Если бы текст Жида не сохранил отсветов его восторга перед поверхностью советской жизни, если бы в нем не запечатлелось манящее сияние, местами становящееся неотразимым, его записи ничем не отличались бы от писаний многочисленных консерваторов. Главным оружием писателя была искренность в ожидании чуда и связанная с этим драма разочарования; впрочем, разочарования неполного, колеблющегося, цепляющегося за остатки надежды, как бы через силу ставящего диагноз советскому Демофоону. Жид не стал врагом СССР и уже после войны записал в дневнике, что очень хотел бы еще раз побывать в этой стране. Но путь в коммунистическую Мекку ему был закрыт. Там еще долго не забудут вынесенного им в 1936 году вердикта: «И я не думаю, что в какой-то другой стране, хотя бы и в гитлеровской Германии, сознание было бы так несвободно, было бы более угнетено, более запугано (терроризировано), более порабощено» [9, 544].
Во многих свидетельствах, относящихся к жанру «возвращений из СССР», присутствует религиозный подтекст, особенно, кстати, в текстах, чьи авторы сознательно уклоняются от обсуждения этой темы. Это зачастую значит, что они не хотят проблематизировать свою веру, — слишком та еще сильна и первозданна. В этом плане им есть чему поучиться у Андре Жида, не только не скрывавшего, что в СССР его привела новая, коммунистическая вера, но подвергшего ее суровому детальному анализу.
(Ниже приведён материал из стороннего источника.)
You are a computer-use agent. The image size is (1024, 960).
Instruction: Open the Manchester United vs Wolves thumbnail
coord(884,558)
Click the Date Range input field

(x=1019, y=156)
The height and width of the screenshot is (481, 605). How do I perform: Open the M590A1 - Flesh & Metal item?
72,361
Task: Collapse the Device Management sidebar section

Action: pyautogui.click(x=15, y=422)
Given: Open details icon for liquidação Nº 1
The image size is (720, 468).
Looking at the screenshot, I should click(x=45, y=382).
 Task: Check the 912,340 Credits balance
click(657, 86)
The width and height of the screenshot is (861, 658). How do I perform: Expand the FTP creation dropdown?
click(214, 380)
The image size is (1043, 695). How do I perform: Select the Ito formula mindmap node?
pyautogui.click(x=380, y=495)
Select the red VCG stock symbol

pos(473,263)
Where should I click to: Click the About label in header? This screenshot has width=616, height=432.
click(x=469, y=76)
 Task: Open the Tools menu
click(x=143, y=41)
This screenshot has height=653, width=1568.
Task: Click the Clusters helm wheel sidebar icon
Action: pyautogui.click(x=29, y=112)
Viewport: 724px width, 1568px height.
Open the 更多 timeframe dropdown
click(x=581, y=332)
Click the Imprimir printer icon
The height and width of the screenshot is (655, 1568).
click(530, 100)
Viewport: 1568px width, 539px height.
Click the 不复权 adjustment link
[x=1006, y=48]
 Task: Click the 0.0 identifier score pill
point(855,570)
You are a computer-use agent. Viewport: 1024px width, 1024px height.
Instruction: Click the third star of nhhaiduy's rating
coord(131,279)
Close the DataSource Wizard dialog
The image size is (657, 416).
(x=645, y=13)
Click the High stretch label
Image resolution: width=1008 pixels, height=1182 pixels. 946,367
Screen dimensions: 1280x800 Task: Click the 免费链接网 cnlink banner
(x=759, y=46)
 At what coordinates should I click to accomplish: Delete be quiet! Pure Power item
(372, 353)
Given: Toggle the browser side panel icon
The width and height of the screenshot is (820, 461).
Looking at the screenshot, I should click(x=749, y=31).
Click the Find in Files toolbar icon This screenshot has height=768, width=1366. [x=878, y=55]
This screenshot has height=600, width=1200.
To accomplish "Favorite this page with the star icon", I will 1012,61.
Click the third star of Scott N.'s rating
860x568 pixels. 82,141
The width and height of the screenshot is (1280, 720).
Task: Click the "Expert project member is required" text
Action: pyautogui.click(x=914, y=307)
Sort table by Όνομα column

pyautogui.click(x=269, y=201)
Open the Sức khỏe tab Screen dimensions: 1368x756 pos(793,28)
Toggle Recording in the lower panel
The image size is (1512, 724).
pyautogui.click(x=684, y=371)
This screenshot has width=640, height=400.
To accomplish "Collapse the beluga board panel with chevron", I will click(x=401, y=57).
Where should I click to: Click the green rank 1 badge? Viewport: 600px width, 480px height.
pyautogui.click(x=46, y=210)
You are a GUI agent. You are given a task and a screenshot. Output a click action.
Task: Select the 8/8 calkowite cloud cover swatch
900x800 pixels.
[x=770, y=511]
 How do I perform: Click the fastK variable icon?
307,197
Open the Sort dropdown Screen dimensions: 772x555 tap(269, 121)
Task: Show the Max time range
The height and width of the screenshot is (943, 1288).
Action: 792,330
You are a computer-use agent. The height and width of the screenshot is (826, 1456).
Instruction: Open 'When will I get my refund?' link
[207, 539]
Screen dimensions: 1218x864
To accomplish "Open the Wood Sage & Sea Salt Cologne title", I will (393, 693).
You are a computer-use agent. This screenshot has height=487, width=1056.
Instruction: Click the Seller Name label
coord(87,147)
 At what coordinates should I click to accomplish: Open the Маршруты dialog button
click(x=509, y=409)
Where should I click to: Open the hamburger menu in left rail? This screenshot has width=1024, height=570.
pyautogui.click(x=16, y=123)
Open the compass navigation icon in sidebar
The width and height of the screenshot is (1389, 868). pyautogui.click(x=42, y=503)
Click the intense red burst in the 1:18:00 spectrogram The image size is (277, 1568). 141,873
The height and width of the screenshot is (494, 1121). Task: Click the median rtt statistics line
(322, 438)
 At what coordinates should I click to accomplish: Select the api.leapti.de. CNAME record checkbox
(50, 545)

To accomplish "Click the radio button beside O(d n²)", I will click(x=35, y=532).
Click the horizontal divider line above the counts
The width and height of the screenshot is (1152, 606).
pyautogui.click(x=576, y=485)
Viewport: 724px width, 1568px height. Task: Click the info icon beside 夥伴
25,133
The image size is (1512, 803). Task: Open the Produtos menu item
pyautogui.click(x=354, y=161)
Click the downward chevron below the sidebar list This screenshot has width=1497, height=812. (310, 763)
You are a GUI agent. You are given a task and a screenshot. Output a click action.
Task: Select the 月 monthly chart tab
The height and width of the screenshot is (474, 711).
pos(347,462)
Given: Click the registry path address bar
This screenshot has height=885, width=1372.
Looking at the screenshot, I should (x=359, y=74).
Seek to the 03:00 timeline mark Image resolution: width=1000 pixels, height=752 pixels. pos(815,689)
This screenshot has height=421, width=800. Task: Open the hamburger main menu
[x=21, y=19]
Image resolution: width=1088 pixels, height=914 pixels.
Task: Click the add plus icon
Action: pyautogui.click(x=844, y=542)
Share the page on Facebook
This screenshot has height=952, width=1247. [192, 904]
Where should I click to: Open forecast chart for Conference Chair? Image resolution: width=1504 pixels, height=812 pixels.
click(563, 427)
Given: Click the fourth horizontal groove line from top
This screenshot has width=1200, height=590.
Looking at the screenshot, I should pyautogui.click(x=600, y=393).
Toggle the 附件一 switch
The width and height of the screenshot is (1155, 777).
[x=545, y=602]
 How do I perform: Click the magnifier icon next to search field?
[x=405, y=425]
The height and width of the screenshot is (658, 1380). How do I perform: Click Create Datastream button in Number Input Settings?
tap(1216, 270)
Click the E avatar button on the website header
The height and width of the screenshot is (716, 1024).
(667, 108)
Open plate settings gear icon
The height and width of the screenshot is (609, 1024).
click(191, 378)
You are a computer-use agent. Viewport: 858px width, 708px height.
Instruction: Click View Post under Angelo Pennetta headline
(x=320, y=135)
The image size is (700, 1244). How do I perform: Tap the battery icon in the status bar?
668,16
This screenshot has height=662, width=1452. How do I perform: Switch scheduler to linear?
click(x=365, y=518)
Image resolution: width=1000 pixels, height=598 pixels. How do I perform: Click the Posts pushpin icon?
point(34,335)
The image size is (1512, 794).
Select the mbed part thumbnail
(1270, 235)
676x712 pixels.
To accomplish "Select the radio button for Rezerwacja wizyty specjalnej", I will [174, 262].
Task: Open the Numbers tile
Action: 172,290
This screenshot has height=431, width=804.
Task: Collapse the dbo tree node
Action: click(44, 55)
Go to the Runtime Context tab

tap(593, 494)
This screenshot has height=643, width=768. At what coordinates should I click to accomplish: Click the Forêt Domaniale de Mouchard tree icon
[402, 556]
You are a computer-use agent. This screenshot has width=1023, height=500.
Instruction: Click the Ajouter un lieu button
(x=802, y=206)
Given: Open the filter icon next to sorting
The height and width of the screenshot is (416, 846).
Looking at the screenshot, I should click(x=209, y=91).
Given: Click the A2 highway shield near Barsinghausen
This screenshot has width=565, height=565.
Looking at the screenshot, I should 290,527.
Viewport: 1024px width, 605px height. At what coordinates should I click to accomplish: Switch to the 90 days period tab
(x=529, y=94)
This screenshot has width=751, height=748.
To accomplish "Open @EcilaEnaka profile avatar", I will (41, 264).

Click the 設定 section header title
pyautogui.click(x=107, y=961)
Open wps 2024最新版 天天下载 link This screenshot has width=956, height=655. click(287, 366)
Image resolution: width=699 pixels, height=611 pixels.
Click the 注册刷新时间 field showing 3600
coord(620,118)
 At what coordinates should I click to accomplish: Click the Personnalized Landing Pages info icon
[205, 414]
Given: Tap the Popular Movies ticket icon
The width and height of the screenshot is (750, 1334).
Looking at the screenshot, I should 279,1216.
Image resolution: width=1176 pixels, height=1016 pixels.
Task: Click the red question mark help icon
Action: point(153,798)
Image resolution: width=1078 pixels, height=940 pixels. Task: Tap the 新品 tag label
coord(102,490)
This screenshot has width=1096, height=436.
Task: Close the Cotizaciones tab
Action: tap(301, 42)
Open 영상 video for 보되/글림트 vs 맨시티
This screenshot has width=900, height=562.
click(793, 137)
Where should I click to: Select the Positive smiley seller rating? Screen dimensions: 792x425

Советские впечатления Жида неоднородны, даже противоречивы. С одной стороны, его пугает обезличивание советских людей, которым позволено выражать одно-единственное мнение. «Wenn der ganze Chor unisono singt, kann von Harmonie nicht mehr die Rede sein» [37, 170]. Он замечает, что какая-либо критика партийной линии строжайше запрещена; обсуждать можно лишь пути ее реализации. Результатами являются тотальный конформизм, доносительство, невиданное раздробление общества, отчуждение людей друг от друга. Такова, так сказать, террористическая составляющая советского общества.
С другой стороны, Жид с беспокойством отмечает в сталинском обществе признаки обуржуазивания, возврата к растленному капитализму. В нем происходит имущественное расслоение, возрождается социальное и семейное неравенство, запрещаются аборты, то есть в нем ликвидируется наследие Октябрьской революции. Можно возразить, что по сравнению с ужасами террора, о которых французский писатель имеет далеко не полное представление, возрождение зачатков буржуазных ценностей представляет собой не столь уж кошмарную перспективу, но мы знаем, что для Жида нет ничего хуже капитализма. Связывая с СССР будущее культуры, он и мысли не допускал, что и культура, и идея прогресса, и гуманизм, и права индивида являются изобретениями буржуазии и нельзя, следовательно, одновременно ненавидеть всеобщее обезличивание и критиковать появление малейших ростков социального расслоения. Безупречная личная честность и неподкупность французского писателя только оттеняют фантастичность ожиданий, которые западные интеллектуалы связывали с Советским Союзом в 1920-е и особенно в 1930-е годы. Они свято уверовали, что капитализм на «родине победившего пролетариата» преодолен, тогда как Октябрьская революция всего лишь с корнем вырвала его слабые ростки. Дореволюционная Россия не была капиталистической страной — и именно поэтому в ней произошла успешная социалистическая революция. Априорная пропагандистская схема, в которую очень хотелось поверить, сплошь и рядом оказывалась для лучших умов Европы убедительней информации, которую читатель мог бы почерпнуть из двухтрех не самых сложных книжек о дореволюционной России.
СССР стал плоскостью проекции мощных и неконтролируемых желаний, он был устроен (злые языки говорят даже: был задуман основателями) как ловушка для желания Другого, как место, где рассудок отключается и в силу вступает логика веры. При этом очередного верующего не покидает ощущение, что обращение в новую веру совершается на рациональном основании; субъективно ослепление переживается как величайшее прозрение, поднимающее его над окружающим. Под обаяние коммунистической веры попадали и рабочие, и крестьяне, и священники, и парламентарии, и члены правительств, но особенно часто ее носителями были интеллектуалы. Не случайно Раймон Арон назвал ее «опиумом интеллектуалов». В XX веке не было, пожалуй, изобретено более сильного наркотика, чем этот.